Wednesday, September 23, 2015

Get a plate and pull up a chair. It’s time for spaghetti!

The Kindness of Cooks | Sonnet Schulz


Get a plate and pull up a chair. It’s time for spaghetti!



Sonnet Schulz knows she will have company for dinner the second Thursday of every month, she’s just not sure who’s coming to dinner.

One recent Thursday was no exception. A total of 39 people showed up for the monthly Spaghetti Dinner Open House at the home of Sonnet and Rich Schulz and their children in Illinois.

“The dinner is super simple, just spaghetti and meatballs and salad and bread,” says Sonnet. “It’s usually a mad rush to finish everything the day before and the day of. Once people start coming through the door—bringing French bread, desserts, hugs and smiles, and begin filling their plates—it’s all worth it.

“We’ve been doing this for three years now,” she says. “The fewest we ever had come was five people—oh, the leftovers!—and our highest number was 66 in November.”

Most dinner guests are friends or friends of friends. The six Schulz children, now 12 to 18, know that they can invite friends, too. Sonnet also invites previously-unseen online friends and sometimes people met in passing in the community.

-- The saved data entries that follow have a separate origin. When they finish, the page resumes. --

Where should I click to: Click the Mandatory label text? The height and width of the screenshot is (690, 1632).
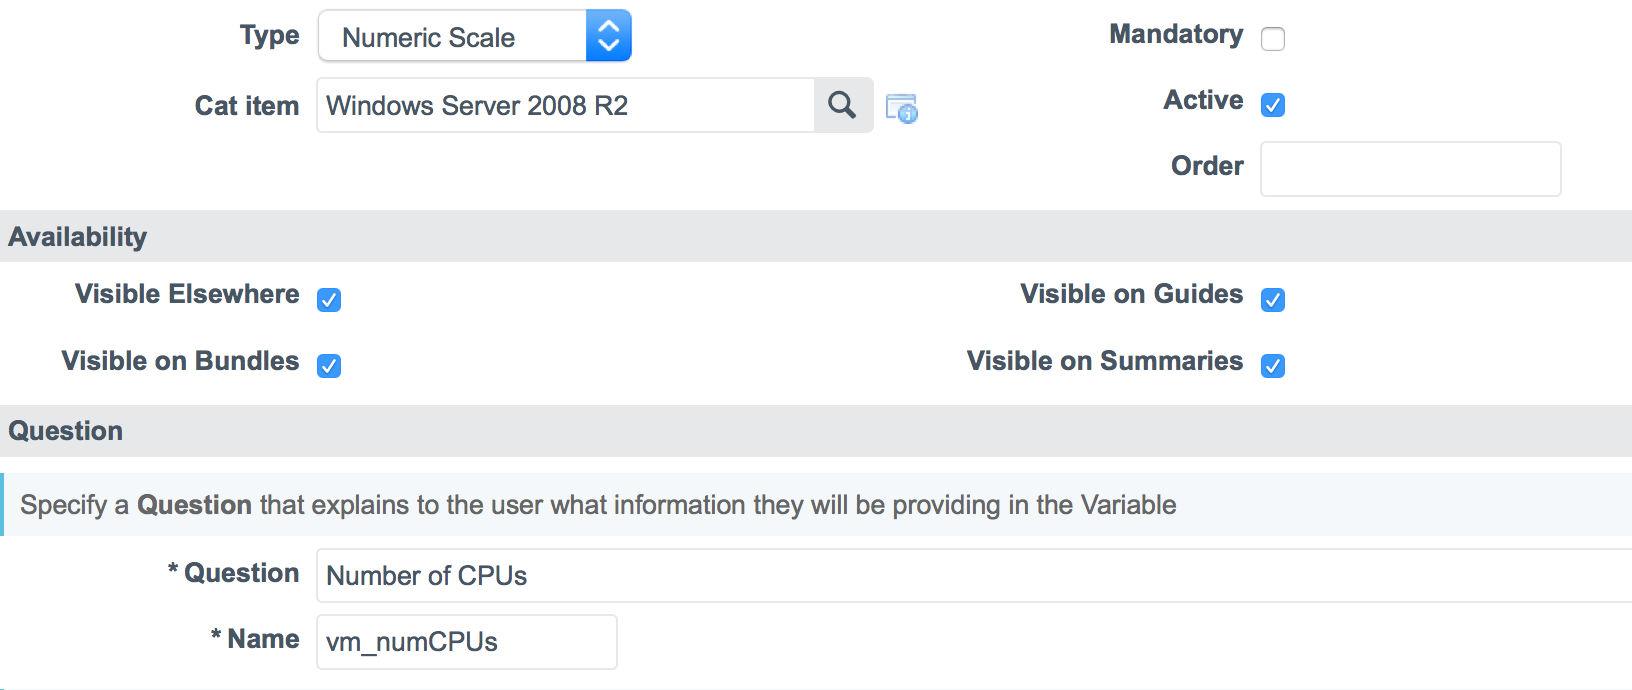click(x=1176, y=34)
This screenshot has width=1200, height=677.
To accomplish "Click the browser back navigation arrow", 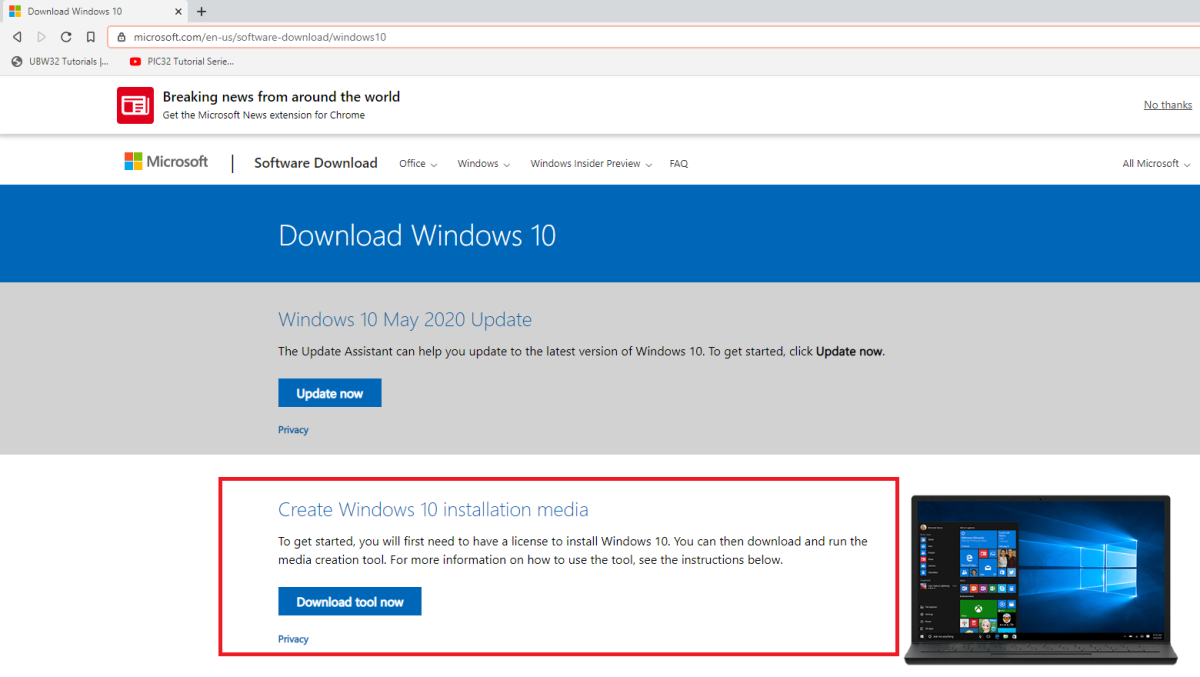I will [16, 35].
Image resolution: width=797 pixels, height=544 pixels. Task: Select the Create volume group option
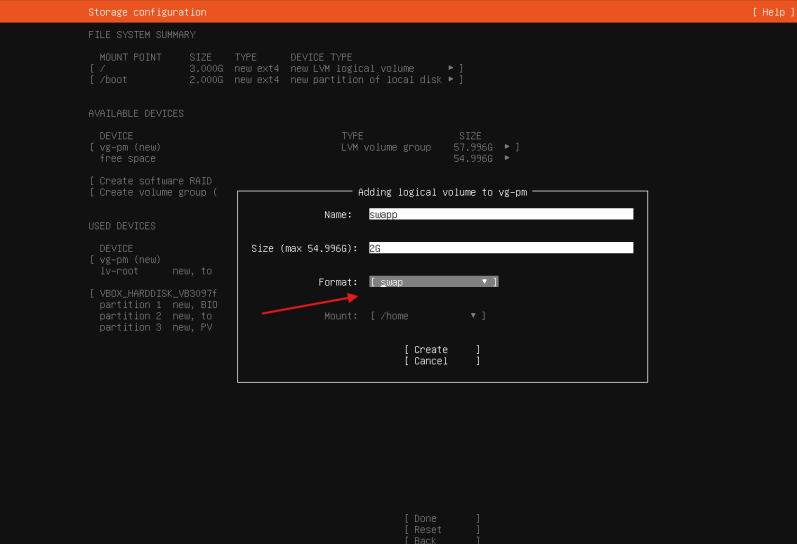155,192
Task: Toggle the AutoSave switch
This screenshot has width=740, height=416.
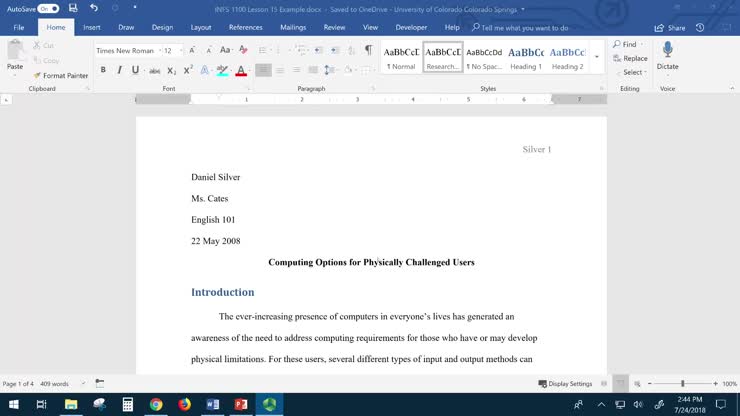Action: [49, 8]
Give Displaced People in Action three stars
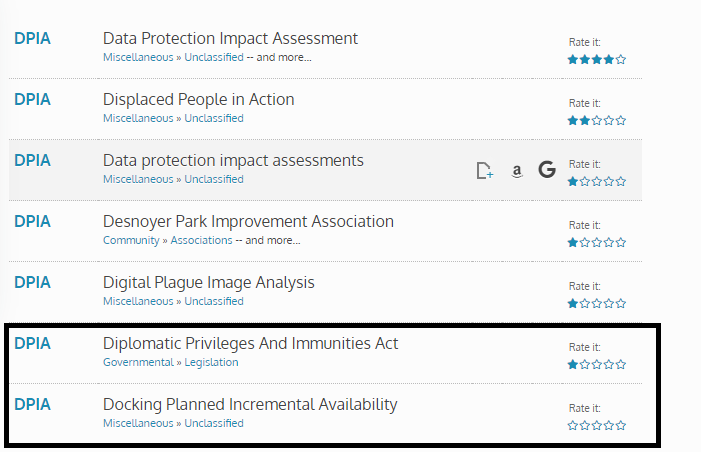The height and width of the screenshot is (452, 701). tap(596, 120)
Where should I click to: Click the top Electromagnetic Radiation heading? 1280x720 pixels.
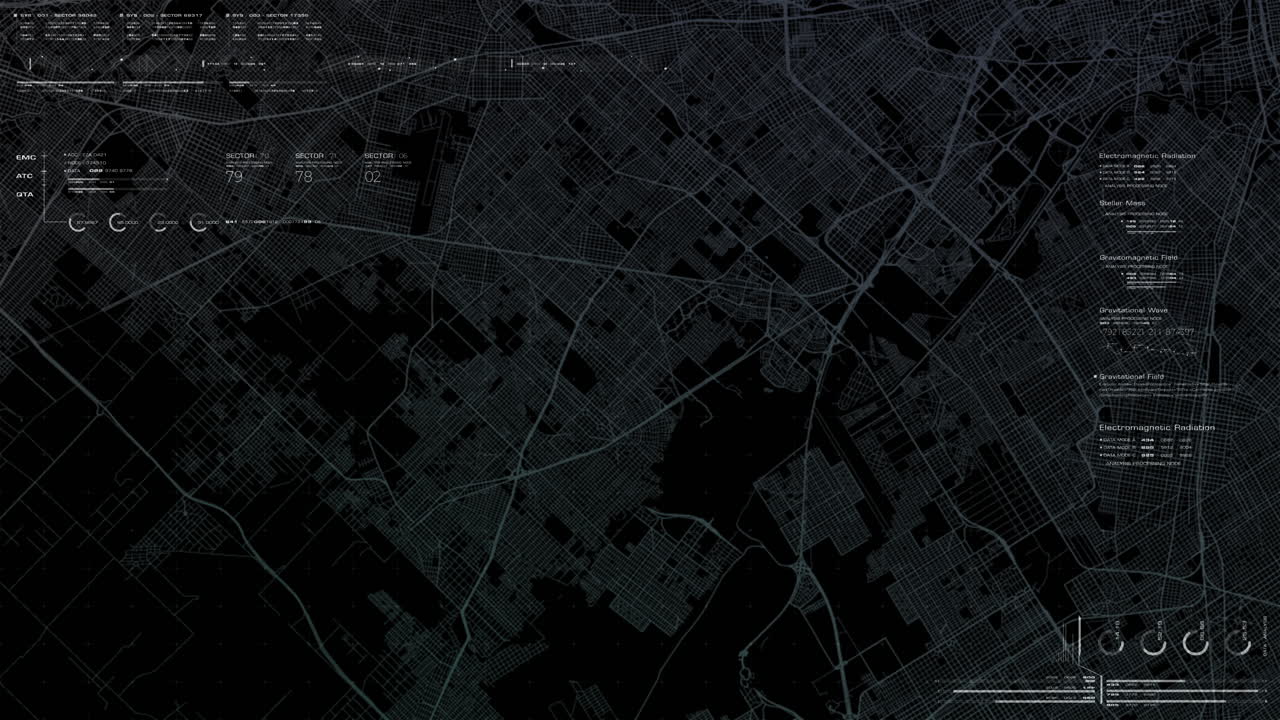pos(1147,156)
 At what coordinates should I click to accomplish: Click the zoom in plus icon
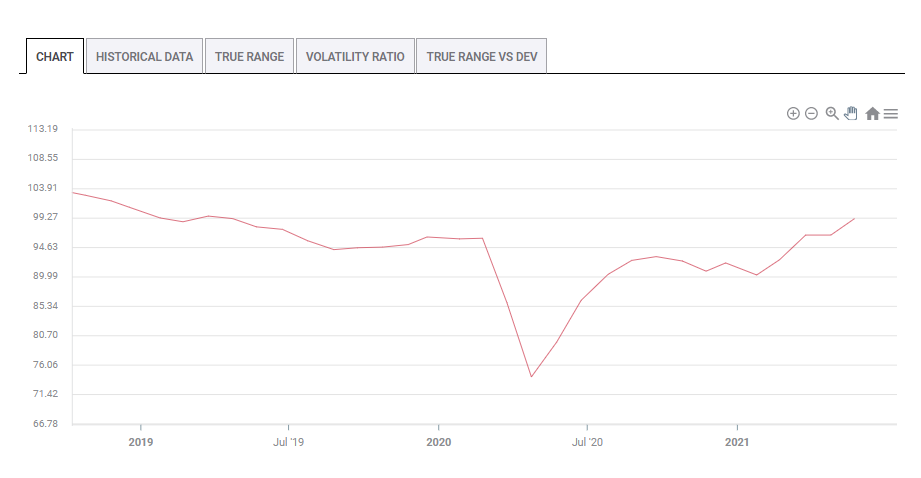793,113
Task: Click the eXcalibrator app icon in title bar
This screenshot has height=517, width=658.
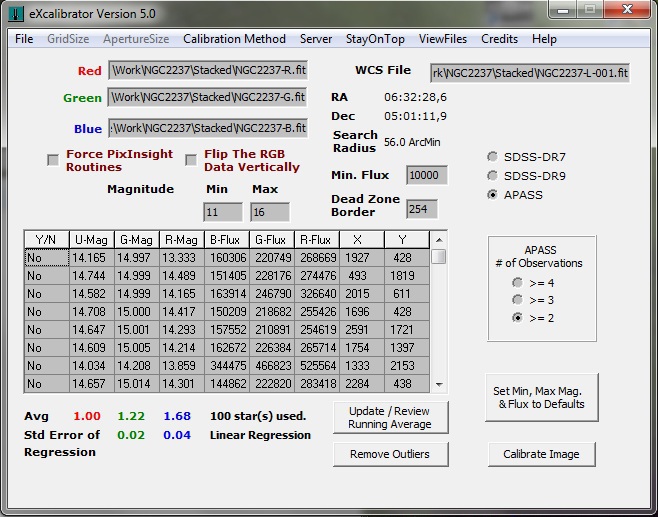Action: (x=17, y=13)
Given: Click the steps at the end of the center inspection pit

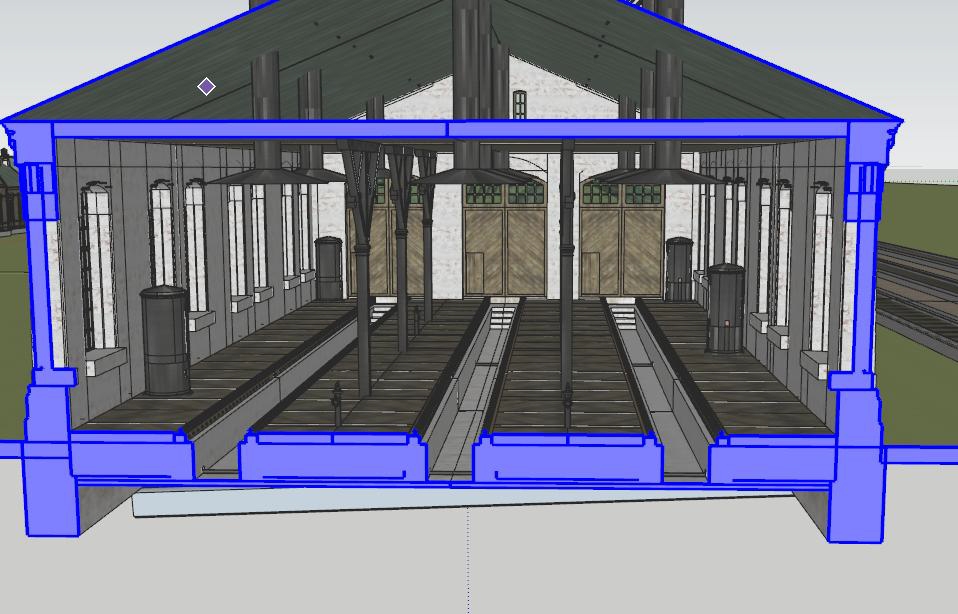Looking at the screenshot, I should (503, 313).
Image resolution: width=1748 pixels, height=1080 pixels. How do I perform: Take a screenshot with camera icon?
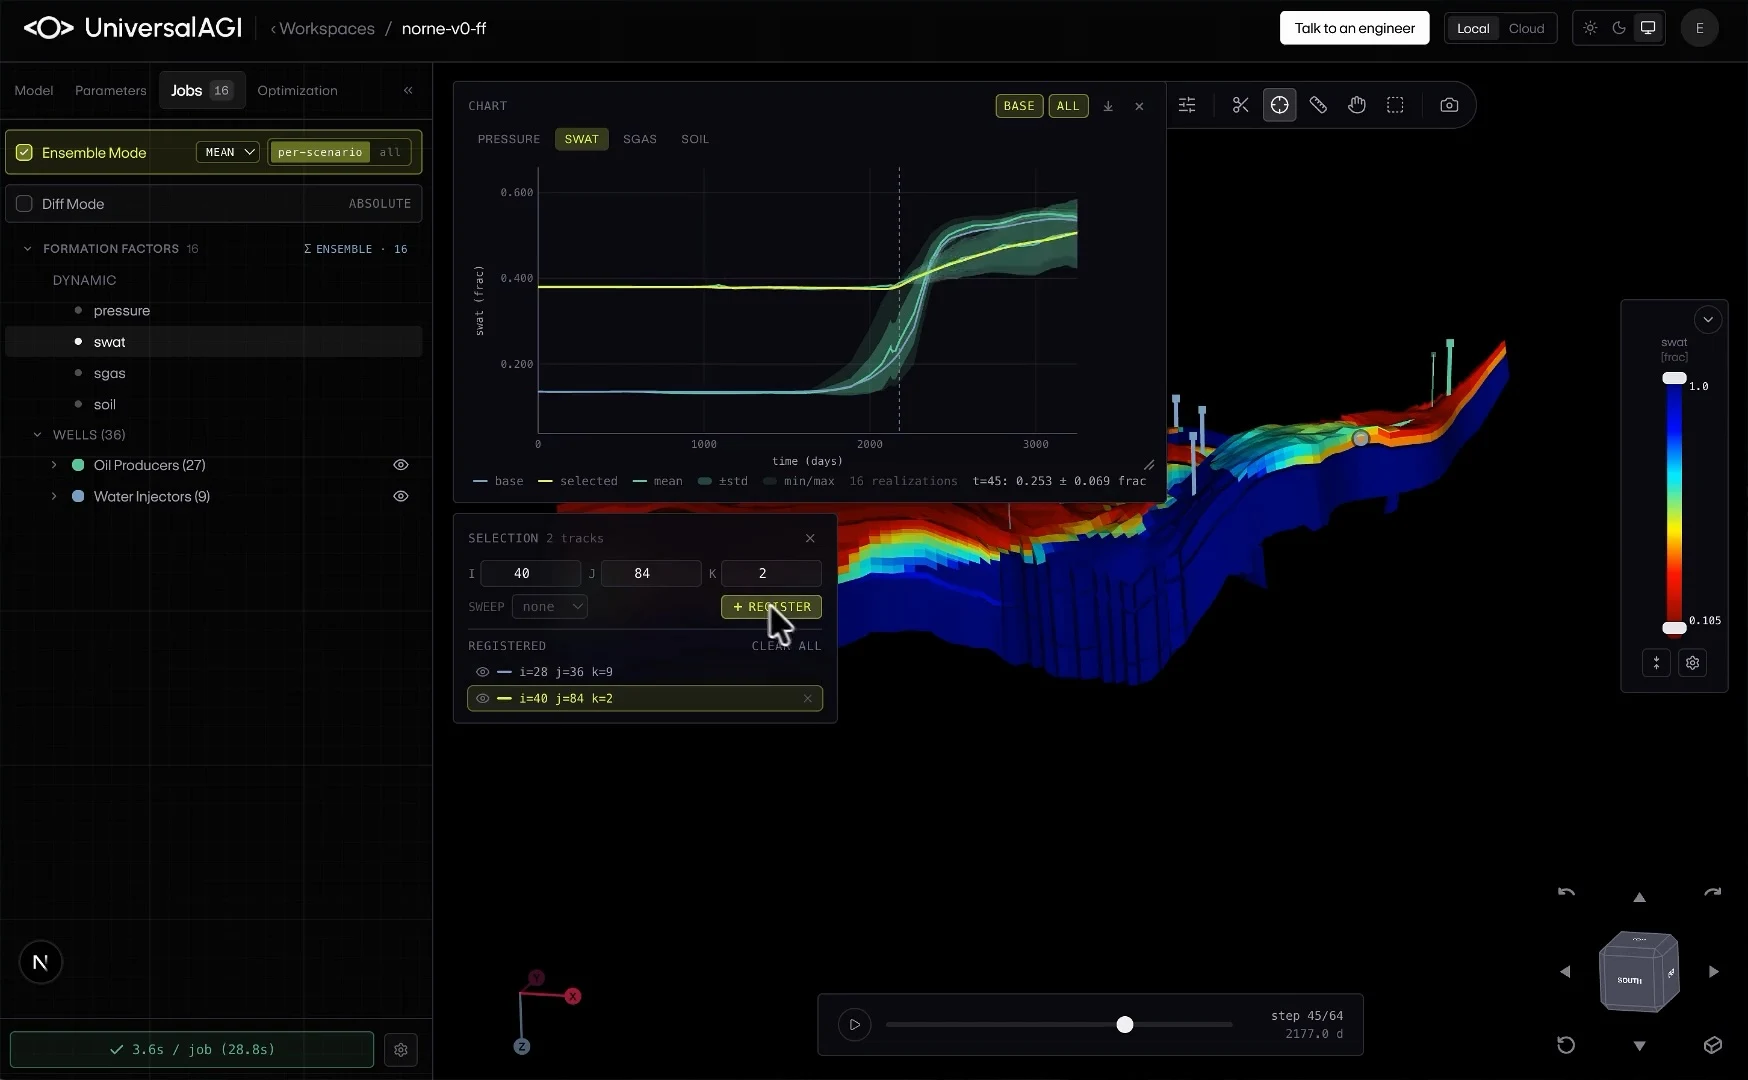1448,105
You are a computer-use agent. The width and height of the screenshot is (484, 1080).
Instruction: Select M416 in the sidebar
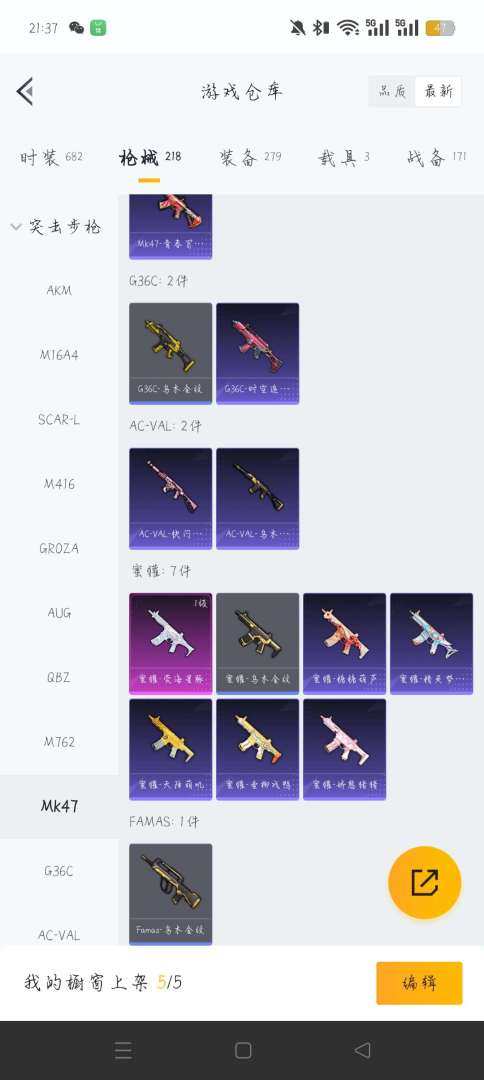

“I don’t want anyone to feel obligated if they can’t make it or if they want to invite friends,” Sonnet says. “I have a little business card with the information written up. I’ll give it to people I don’t know well.

“I always make 10 to 14 pounds of meatballs ahead of time and freeze them,” she says. “Depending on how much chatter I hear that month, I thaw more or less.”

Sonnet’s spaghetti sauces bubble in slow cookers, including a big batch made with her meatballs. Another is made with extra veggies and Italian sausage bites. There’s also an all-veggie no-salt sauce made with her father, Les Horne, in mind.

“This is my backup batch,” she says, plugging in another slow cooker with meatballs to simmer in a dining room corner. “I think we’re going to need it.”

The first guests arrive. The first spaghetti pot is drained. Rich offers a prayer of thanks for the food and those who come to share it.

“OK,” declares Sonnet. “Dig in!” Sonnet admits this is fearless entertaining, especially for someone who used to worry too much.

“My husband and I are both introverts and I would feel anxious at the idea of having friends over for dinner,” she explains. “What to serve? How to impress? Is my house ‘put together’ or clean enough?

“At the same time, we felt like we were missing a lot of opportunities for friendships and connections,” Sonnet says.

Sonnet wanted all that to change. Then a friend, Julie, brought her daughter on a couple consecutive Thursdays.

“Oh, I should come every Thursday,” her friend quipped.

“So that was where I got the inspiration—why not have everyone else come?” Sonnet says.

She decided to keep the menu to spaghetti basics. And then she decided to do the same thing again the next month.

“I always know what I’m serving,” says Sonnet, laughter in her voice. “One girl says, ‘I dream of your meatballs all month.’

“I tell people to come any time after 5. And I say, if you’re still hanging around by 8 o’clock, you’re going to help me clean up.”

Spaghetti dinner friends include Kathy Hau.

“You don’t have to have a big fancy meal,” Kathy says. “Just get together and everything tastes better with friends and family.”

“That’s how society should function,” says Rich. “Eat something together and talk together.”

When a flock of kids fly through the dining room, adults pay attention.

“Don’t run, guys, just walk!” someone says.

“Run slower!” calls out another parent.

One little boy gives a younger boy a tour of the dessert area.

“Take one and let’s go back to the table,” he advises.

Grown-ups like dessert, too. “I just want a little piece,” one woman says.

“You’ll want the rest of it,” a friend predicts.

Sometimes the best laid plans go awry. That happened as Sonnet planned the family’s second great spaghetti dinner.

“I had asked off, but I hadn’t thought to check the schedule,” says Sonnet, explaining that she ended up on-call for her work as a part-time nuclear medicine technologist.

Sure enough, the phone rang.

“I think we had maybe 50 people and I had to leave,” she says. “I had to walk out on my company. I was just devastated. But when I came home, everything was packed up. A family stayed and did all the dishes. I thought if this can run without me, everything is fine.

“It’s not really about me,” Sonnet says. “I love to see people eating and laughing. The people I especially want to enfold are maybe a little in the margins or a little shy. If they can come and connect with someone, that’s what is important.

“I used to dream of going to Africa or elsewhere for people who are really at a disadvantage,” Sonnet says. “My world is smaller at this point. This is what I can do at this point, right now.

“This is my place. I’m not supposed to be anywhere else right now. I’m here with my family and I’m in my community. Feeding people is really what I love to do. What a way to receive, just to give people what they need at that moment.

“My passion is that more people will try to do something like this,” she says. “It’s broadened my world in ways I can’t even explain. I think it made me get over myself. I just don’t get that anxiety anymore.”